You’ve written your debut novel.  How do you feel?

Ecstatic! I love the process of writing fiction and have always wanted to complete a crime thriller. I’m very pleased with the finished result. Ruth Killeen my agent says that the book will ‘challenge a readers’ emotions and test their morals’ and I think she’s spot on.

 

Can you tell me a little bit about your book please?

Dead_Charming_front_cover

Dead Charming is a psychological crime thriller based in Greater Manchester. The book tells the story of two central characters, Jenny Foster a novice criminal profiler and Joe Reed a serial rapist and later murderer.

Joe Reed is charming and charismatic and the book opens to describe his crimes against the women he has seduced. As the novel continues, all is not what it seems and Reed takes the reader through a series of twists and turns, analysing his psychopathy with terrifying results.

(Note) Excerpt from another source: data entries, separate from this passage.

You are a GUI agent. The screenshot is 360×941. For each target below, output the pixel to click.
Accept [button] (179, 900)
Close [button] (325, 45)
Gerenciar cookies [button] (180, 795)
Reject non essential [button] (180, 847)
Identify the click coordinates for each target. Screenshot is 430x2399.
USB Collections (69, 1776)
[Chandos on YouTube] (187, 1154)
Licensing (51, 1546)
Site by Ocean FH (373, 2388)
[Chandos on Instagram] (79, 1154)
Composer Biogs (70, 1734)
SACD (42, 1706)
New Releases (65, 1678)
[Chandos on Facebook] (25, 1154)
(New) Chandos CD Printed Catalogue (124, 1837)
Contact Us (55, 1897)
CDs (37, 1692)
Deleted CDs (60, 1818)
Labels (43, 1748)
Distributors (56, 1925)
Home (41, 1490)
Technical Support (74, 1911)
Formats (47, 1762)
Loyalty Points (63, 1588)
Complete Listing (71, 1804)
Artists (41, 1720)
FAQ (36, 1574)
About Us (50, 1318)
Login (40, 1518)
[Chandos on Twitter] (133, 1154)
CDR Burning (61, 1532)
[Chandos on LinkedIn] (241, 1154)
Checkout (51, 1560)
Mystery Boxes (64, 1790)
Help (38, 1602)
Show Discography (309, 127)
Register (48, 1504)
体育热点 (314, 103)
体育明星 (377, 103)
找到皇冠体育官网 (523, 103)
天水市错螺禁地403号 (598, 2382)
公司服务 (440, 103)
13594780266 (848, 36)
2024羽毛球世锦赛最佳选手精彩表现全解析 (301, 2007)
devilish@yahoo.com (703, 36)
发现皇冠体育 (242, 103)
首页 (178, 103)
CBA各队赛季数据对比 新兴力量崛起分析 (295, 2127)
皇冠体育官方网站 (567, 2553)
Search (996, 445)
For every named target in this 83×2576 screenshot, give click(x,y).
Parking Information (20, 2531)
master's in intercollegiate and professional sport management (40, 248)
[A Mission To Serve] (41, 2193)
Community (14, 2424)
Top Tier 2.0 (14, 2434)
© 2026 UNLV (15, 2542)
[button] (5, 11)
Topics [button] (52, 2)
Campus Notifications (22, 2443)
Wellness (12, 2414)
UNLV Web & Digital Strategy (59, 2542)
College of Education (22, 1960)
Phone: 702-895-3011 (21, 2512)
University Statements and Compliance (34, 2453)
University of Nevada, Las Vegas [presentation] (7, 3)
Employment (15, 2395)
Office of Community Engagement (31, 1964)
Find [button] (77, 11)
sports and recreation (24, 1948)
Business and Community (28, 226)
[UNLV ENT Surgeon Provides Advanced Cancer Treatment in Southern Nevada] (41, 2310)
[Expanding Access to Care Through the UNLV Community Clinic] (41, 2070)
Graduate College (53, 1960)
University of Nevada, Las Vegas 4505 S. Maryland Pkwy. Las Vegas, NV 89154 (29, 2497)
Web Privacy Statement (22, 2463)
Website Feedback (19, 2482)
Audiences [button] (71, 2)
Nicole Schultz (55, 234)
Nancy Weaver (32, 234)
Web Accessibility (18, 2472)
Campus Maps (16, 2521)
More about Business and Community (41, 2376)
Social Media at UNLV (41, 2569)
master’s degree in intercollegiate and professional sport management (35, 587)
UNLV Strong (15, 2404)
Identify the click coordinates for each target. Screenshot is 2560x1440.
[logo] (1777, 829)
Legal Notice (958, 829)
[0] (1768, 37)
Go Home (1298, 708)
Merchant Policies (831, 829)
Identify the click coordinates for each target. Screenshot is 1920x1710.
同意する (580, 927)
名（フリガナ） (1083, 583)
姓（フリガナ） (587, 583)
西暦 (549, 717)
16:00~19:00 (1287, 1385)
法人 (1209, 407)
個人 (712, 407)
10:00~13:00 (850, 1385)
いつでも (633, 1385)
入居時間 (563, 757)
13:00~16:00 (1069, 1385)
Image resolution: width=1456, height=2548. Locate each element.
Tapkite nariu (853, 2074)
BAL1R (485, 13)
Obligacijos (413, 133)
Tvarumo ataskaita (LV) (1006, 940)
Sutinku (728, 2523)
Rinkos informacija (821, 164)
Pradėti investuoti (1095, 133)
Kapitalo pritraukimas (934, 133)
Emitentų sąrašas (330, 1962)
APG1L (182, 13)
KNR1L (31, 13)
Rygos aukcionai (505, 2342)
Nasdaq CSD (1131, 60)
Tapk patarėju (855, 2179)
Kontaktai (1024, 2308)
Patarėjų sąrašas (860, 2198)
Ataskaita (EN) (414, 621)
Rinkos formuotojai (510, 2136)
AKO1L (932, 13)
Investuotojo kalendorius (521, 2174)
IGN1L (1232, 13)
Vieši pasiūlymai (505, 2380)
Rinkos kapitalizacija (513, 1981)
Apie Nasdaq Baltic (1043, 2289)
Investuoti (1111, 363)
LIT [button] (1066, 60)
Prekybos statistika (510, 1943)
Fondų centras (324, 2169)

Jenny Foster is married with a daughter and her ambition has driven her on to secure her dream role as a criminal profiler attached to the Manchester Metropolitan Police. She is soon out of her depth as the investigation becomes more complicated and she is faced with real-life situations. At the same time, her personal life spirals out of control with catastrophic results putting her entire team in danger.

 

How long did it take you to write?

I began writing Dead Charming in February 2013 and finished in October 2013, so about nine months. Perhaps that’s why they call a finished novel, the writer’s ‘baby’.

 

Where did you get your ideas from?

I have always been interested in psychology and crime. The characters portrayed do not resemble anyone I know, but each of us has the capacity to be unkind, with that trait developing into evil for some people.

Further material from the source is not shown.